[Opening Listed records section]

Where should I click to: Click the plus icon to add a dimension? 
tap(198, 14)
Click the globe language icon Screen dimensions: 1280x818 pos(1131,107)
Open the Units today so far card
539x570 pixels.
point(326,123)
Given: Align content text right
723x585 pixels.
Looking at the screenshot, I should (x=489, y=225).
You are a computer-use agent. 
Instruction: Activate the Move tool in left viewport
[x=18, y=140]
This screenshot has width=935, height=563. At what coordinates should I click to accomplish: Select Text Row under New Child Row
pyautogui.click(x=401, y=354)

[Closing Listed records section]
[Opening Listed records section]

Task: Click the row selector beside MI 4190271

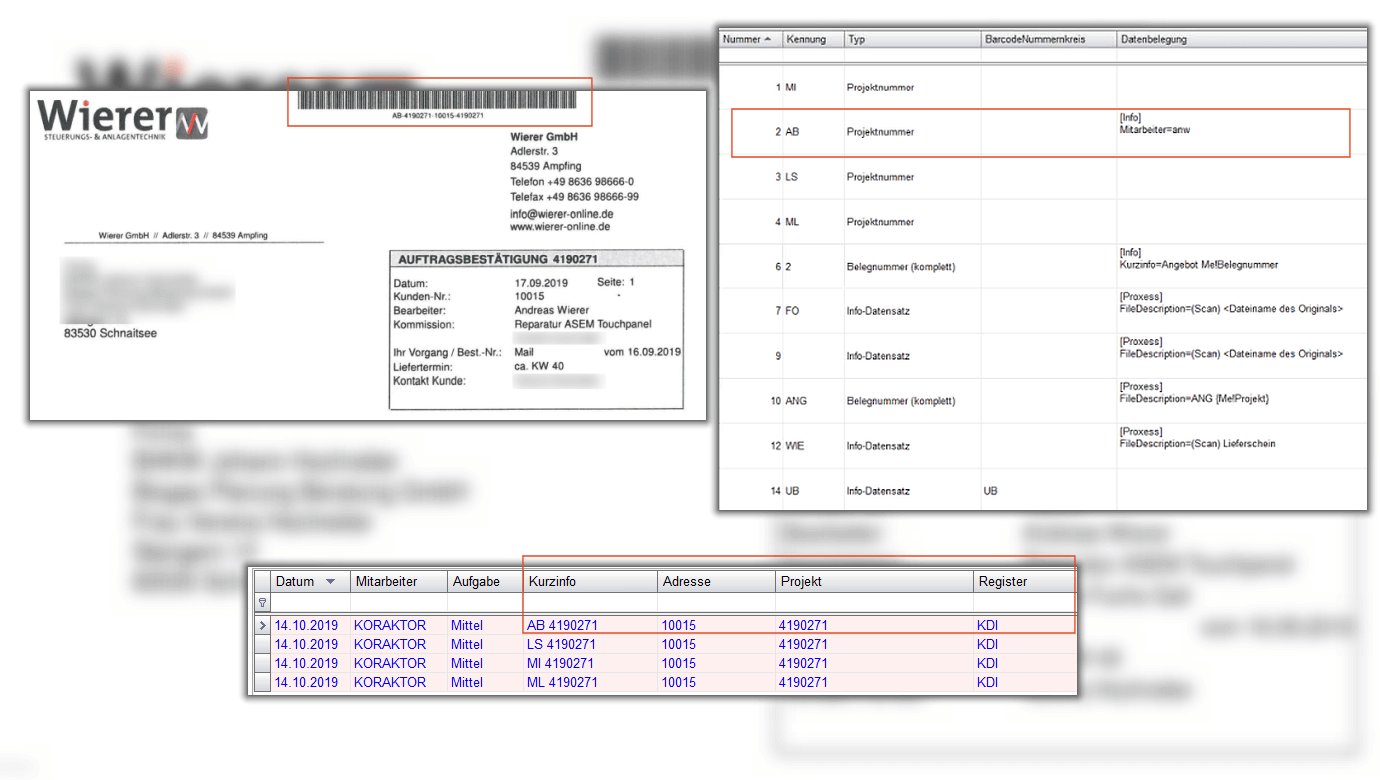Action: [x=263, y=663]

[Closing Listed records section]

The lines to extract from the data above begin with the line containing "Where should I" and end with the line containing "You are a computer-use agent.". Extract them exactly, including both.

_Your response_
Where should I click to: Click the plus icon to add a dimension? 
tap(198, 14)
Click the globe language icon Screen dimensions: 1280x818 pos(1131,107)
Open the Units today so far card
539x570 pixels.
point(326,123)
Given: Align content text right
723x585 pixels.
Looking at the screenshot, I should (x=489, y=225).
You are a computer-use agent. 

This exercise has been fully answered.